--- BEGIN Records for the task ---
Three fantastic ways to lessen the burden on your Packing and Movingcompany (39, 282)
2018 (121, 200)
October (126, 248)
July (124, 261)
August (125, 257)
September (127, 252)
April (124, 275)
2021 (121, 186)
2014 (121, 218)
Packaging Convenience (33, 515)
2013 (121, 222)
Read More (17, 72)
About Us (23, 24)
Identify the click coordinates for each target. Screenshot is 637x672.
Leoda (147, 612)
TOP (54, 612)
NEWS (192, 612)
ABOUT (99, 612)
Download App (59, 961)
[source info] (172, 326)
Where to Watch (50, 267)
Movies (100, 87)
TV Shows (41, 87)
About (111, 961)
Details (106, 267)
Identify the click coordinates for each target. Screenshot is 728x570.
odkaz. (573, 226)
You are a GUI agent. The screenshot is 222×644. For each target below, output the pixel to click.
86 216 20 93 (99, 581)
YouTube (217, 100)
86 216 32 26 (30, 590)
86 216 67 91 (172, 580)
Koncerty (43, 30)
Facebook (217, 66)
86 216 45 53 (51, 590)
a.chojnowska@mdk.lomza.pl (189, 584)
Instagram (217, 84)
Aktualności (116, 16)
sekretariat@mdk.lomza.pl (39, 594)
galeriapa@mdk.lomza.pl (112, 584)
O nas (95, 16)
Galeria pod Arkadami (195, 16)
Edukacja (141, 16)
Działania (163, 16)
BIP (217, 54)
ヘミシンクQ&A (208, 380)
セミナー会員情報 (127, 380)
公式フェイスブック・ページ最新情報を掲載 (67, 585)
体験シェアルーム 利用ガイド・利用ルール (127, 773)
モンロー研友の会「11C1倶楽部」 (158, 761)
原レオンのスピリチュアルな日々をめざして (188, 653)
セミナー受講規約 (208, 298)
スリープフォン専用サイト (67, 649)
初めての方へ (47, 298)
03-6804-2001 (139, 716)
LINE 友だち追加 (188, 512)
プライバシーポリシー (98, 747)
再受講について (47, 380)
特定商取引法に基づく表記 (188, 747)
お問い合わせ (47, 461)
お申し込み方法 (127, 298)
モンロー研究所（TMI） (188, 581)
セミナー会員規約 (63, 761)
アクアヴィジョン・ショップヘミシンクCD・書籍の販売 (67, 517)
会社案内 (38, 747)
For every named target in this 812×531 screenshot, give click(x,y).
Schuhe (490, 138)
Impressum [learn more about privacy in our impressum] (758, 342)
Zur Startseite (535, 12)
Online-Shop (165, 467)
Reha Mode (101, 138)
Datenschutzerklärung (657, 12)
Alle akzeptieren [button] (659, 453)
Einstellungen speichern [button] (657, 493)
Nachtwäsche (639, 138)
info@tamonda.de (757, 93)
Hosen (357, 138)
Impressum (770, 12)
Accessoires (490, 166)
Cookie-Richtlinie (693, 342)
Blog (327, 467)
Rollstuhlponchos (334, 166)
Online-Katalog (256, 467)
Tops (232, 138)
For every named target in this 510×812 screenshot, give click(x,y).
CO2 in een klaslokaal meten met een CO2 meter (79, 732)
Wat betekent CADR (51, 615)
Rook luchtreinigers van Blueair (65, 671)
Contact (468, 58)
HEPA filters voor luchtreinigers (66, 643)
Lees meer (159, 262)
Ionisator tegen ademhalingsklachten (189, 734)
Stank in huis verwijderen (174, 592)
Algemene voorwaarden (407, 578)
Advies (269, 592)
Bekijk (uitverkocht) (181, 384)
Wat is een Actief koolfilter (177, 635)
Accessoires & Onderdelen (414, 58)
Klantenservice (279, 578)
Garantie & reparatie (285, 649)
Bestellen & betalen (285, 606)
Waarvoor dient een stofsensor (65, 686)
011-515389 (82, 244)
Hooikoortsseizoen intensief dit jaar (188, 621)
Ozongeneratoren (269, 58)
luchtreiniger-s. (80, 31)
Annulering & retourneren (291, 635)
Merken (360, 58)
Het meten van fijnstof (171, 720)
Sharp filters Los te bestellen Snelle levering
--- END Records for the task ---
Task directions:
Reproduce every line of the listing with "Online-Shop" replaced by "Webshop". Leave everything else unchanged.

Written answer:
Three fantastic ways to lessen the burden on your Packing and Movingcompany (39, 282)
2018 (121, 200)
October (126, 248)
July (124, 261)
August (125, 257)
September (127, 252)
April (124, 275)
2021 (121, 186)
2014 (121, 218)
Packaging Convenience (33, 515)
2013 (121, 222)
Read More (17, 72)
About Us (23, 24)
Identify the click coordinates for each target. Screenshot is 637x672.
Leoda (147, 612)
TOP (54, 612)
NEWS (192, 612)
ABOUT (99, 612)
Download App (59, 961)
[source info] (172, 326)
Where to Watch (50, 267)
Movies (100, 87)
TV Shows (41, 87)
About (111, 961)
Details (106, 267)
Identify the click coordinates for each target. Screenshot is 728x570.
odkaz. (573, 226)
You are a GUI agent. The screenshot is 222×644. For each target below, output the pixel to click.
86 216 20 93 (99, 581)
YouTube (217, 100)
86 216 32 26 (30, 590)
86 216 67 91 (172, 580)
Koncerty (43, 30)
Facebook (217, 66)
86 216 45 53 (51, 590)
a.chojnowska@mdk.lomza.pl (189, 584)
Instagram (217, 84)
Aktualności (116, 16)
sekretariat@mdk.lomza.pl (39, 594)
galeriapa@mdk.lomza.pl (112, 584)
O nas (95, 16)
Galeria pod Arkadami (195, 16)
Edukacja (141, 16)
Działania (163, 16)
BIP (217, 54)
ヘミシンクQ&A (208, 380)
セミナー会員情報 (127, 380)
公式フェイスブック・ページ最新情報を掲載 (67, 585)
体験シェアルーム 利用ガイド・利用ルール (127, 773)
モンロー研友の会「11C1倶楽部」 (158, 761)
原レオンのスピリチュアルな日々をめざして (188, 653)
セミナー受講規約 (208, 298)
スリープフォン専用サイト (67, 649)
初めての方へ (47, 298)
03-6804-2001 (139, 716)
LINE 友だち追加 (188, 512)
プライバシーポリシー (98, 747)
再受講について (47, 380)
特定商取引法に基づく表記 (188, 747)
お問い合わせ (47, 461)
お申し込み方法 (127, 298)
モンロー研究所（TMI） (188, 581)
セミナー会員規約 (63, 761)
アクアヴィジョン・ショップヘミシンクCD・書籍の販売 (67, 517)
会社案内 (38, 747)
For every named target in this 812×531 screenshot, give click(x,y).
Schuhe (490, 138)
Impressum [learn more about privacy in our impressum] (758, 342)
Zur Startseite (535, 12)
Webshop (165, 467)
Reha Mode (101, 138)
Datenschutzerklärung (657, 12)
Alle akzeptieren [button] (659, 453)
Einstellungen speichern [button] (657, 493)
Nachtwäsche (639, 138)
info@tamonda.de (757, 93)
Hosen (357, 138)
Impressum (770, 12)
Accessoires (490, 166)
Cookie-Richtlinie (693, 342)
Blog (327, 467)
Rollstuhlponchos (334, 166)
Online-Katalog (256, 467)
Tops (232, 138)
For every named target in this 510×812 screenshot, give click(x,y).
CO2 in een klaslokaal meten met een CO2 meter (79, 732)
Wat betekent CADR (51, 615)
Rook luchtreinigers van Blueair (65, 671)
Contact (468, 58)
HEPA filters voor luchtreinigers (66, 643)
Lees meer (159, 262)
Ionisator tegen ademhalingsklachten (189, 734)
Stank in huis verwijderen (174, 592)
Algemene voorwaarden (407, 578)
Advies (269, 592)
Bekijk (uitverkocht) (181, 384)
Wat is een Actief koolfilter (177, 635)
Accessoires & Onderdelen (414, 58)
Klantenservice (279, 578)
Garantie & reparatie (285, 649)
Bestellen & betalen (285, 606)
Waarvoor dient een stofsensor (65, 686)
011-515389 (82, 244)
Hooikoortsseizoen intensief dit jaar (188, 621)
Ozongeneratoren (269, 58)
luchtreiniger-s. (80, 31)
Annulering & retourneren (291, 635)
Merken (360, 58)
Het meten van fijnstof (171, 720)
Sharp filters Los te bestellen Snelle levering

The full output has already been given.